• **EXERCISE BRIEF**
The expected output is the line with "Viewport: 585px width, 370px height." followed by every remaining line of the entries, all repeated exactly.

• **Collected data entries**
--- START ---
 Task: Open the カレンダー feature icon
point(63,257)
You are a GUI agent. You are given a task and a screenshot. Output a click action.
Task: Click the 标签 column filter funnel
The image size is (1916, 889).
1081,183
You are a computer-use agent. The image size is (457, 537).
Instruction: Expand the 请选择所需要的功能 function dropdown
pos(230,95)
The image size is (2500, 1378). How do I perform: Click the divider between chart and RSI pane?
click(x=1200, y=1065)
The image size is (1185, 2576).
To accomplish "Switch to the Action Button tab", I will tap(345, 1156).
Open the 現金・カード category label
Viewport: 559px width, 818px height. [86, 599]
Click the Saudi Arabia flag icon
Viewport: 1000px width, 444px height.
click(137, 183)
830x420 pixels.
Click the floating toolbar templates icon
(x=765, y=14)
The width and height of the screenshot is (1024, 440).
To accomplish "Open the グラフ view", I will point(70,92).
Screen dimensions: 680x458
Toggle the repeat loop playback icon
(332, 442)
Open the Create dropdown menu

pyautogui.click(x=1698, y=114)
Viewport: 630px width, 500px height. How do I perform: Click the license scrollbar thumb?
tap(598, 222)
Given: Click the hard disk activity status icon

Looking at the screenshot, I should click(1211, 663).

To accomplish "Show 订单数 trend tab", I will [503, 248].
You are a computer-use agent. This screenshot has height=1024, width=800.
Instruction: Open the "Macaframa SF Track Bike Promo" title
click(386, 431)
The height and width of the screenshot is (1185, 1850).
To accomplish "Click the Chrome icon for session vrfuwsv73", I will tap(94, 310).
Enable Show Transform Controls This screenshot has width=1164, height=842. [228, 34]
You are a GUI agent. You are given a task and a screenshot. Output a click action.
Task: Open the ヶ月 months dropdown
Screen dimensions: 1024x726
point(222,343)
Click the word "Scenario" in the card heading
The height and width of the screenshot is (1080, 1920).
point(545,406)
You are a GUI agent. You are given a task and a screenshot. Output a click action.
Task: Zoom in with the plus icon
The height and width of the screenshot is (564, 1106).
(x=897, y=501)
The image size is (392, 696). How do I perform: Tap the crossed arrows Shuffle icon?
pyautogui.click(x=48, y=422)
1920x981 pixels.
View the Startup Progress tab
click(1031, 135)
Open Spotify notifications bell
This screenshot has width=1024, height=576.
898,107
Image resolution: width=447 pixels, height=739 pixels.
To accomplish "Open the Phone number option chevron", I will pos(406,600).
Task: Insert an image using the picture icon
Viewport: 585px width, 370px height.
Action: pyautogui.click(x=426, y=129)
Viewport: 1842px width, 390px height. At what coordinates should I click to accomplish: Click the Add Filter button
--- END ---
• **RESULT BELOW**
Viewport: 585px width, 370px height.
Action: pyautogui.click(x=426, y=129)
Viewport: 1842px width, 390px height. At what coordinates should I click to accomplish: Click the Add Filter button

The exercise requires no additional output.